Instructions to follow: Only the lines from the one that contains "Image resolution: width=1344" to the last line below, both included, should be transcribed. Pictures stay out of the copy.

Supplied data:

----

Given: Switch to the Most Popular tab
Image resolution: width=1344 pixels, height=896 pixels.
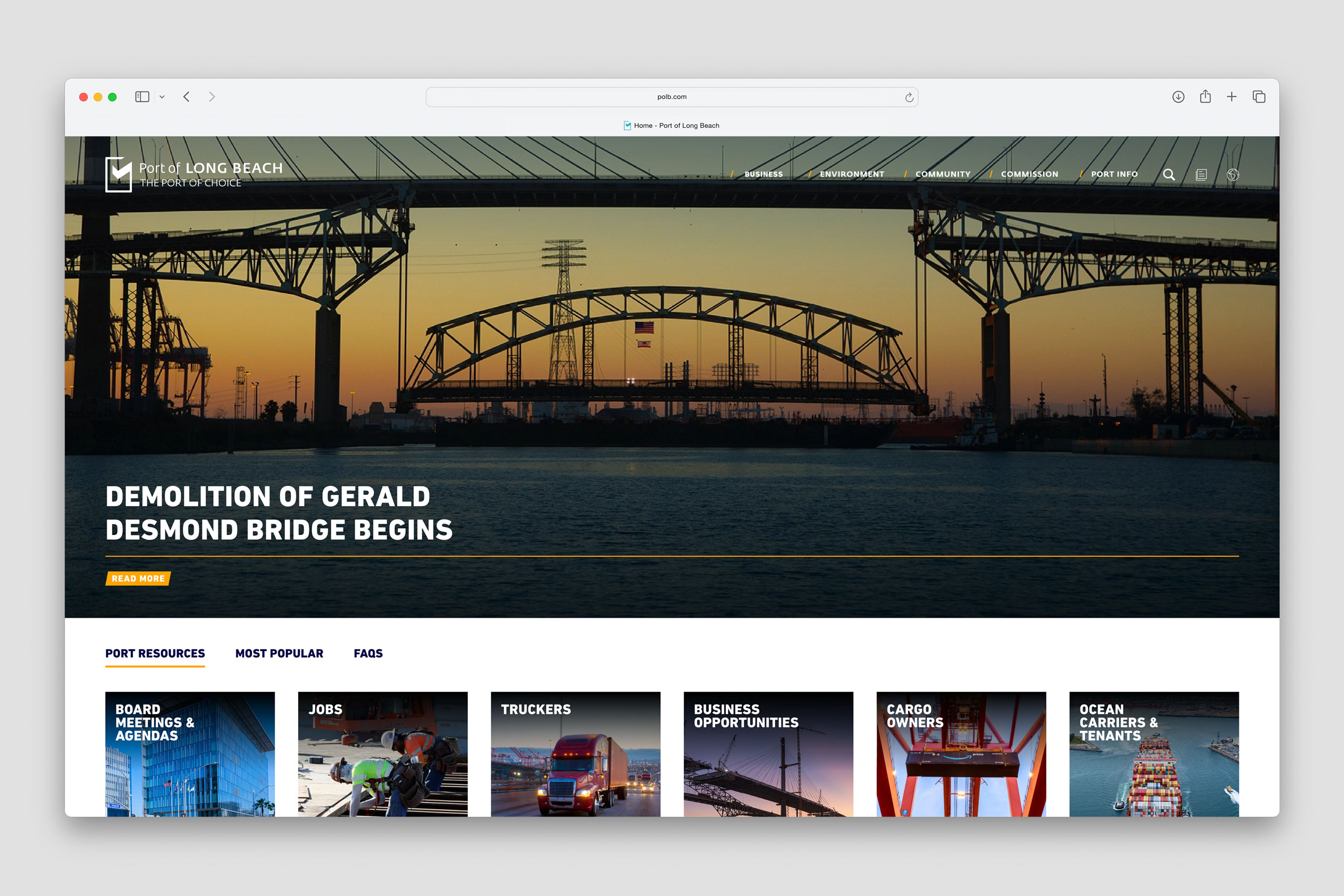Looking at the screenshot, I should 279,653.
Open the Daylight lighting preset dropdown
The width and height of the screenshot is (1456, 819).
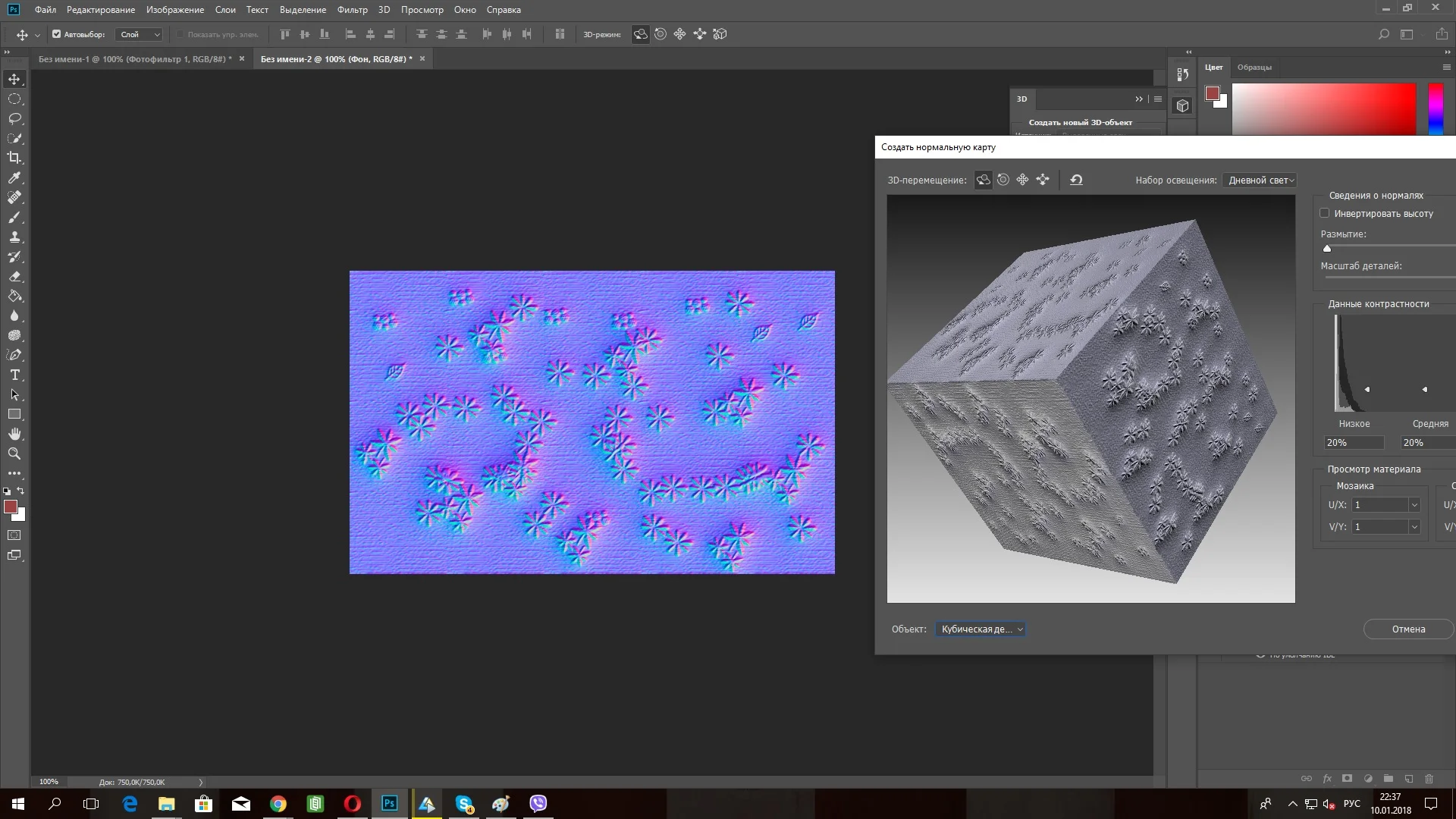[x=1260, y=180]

----

Response:
Image resolution: width=1344 pixels, height=896 pixels.
Looking at the screenshot, I should 279,653.
Open the Daylight lighting preset dropdown
The width and height of the screenshot is (1456, 819).
[x=1260, y=180]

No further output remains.